1 In this way, then, one can discern in the individual sacraments the proper effect of each one and the becoming matter.
Now, first: Regarding the spiritual generation which takes place in baptism, one must consider that the generation of a living thing is a kind of change from non-living to life. But man in his origin was deprived of spiritual life by original sin, as was shown above; and still every single sin whatever which is added draws him away from life. Baptism, therefore, which is spiritual generation, had to have the power to take away both original sin and all the actual, committed sins.
2 Now, because the sensible sign of a sacrament must be harmonious with the representation of its spiritual effect, and since washing away filth in bodily things is done more easily and more commonly by water, baptism is, therefore, suitably conferred in water made holy by the Word of God.
3 And since the generation of one is the corruption of another, and since what is generated loses both its previous form and the properties consequent on that form; necessarily through baptism, which is a spiritual generation, not only are sins taken away, these are contrary to a spiritual life, but also every guilt of sins. For this reason, too, baptism not only washes away the fault, but also absolves from all guilt. Hence, no satisfaction for their sins is enjoined on the baptized.
4 Again, when by generation a thing acquires a form, it acquires at the same time the operation consequent on the form and the place in harmony with it. For fire, as soon as generated, tends upward as to its proper place. Accordingly, since baptism is a spiritual generation, the baptized are forthwith suited for spiritual actions, the reception of the other sacraments, for example, and other things of the sort, and forthwith there is due to them the place harmonious to the spiritual life, which is eternal beatitude. Hence, we say that “Baptism opens the gate of heaven.”
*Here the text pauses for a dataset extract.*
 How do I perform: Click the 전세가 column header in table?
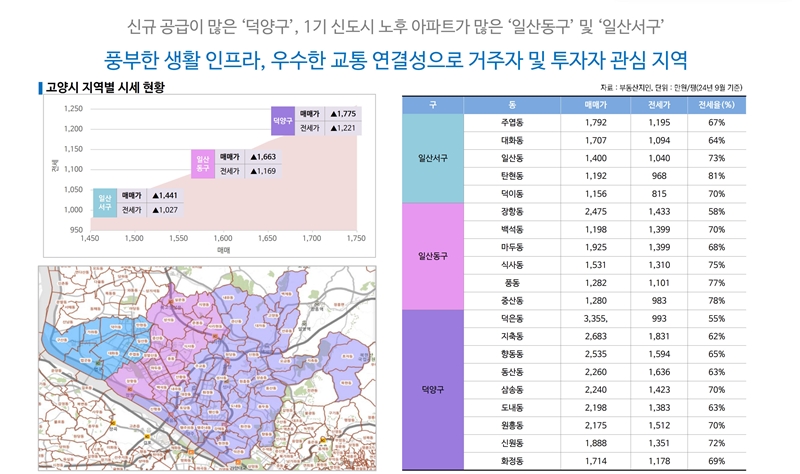click(x=658, y=104)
5 One should also consider that one thing has but one generation. Hence, since baptism is a spiritual generation, a man is to be baptized once only.
6 Clearly, also, the infection which entered the world through Adam makes a man guilty but once. Hence, baptism, which is chiefly ordered against this infection, should not be repeated. There is also this common consideration: that, as long as a thing is once consecrated, it must not be consecrated again, so long as it endures, lest the consecration appear inefficacious. And so, since baptism is a kind of consecration of the one baptized, baptism must not be repeated.
This excludes the error of the Donatists or Rebaptizers.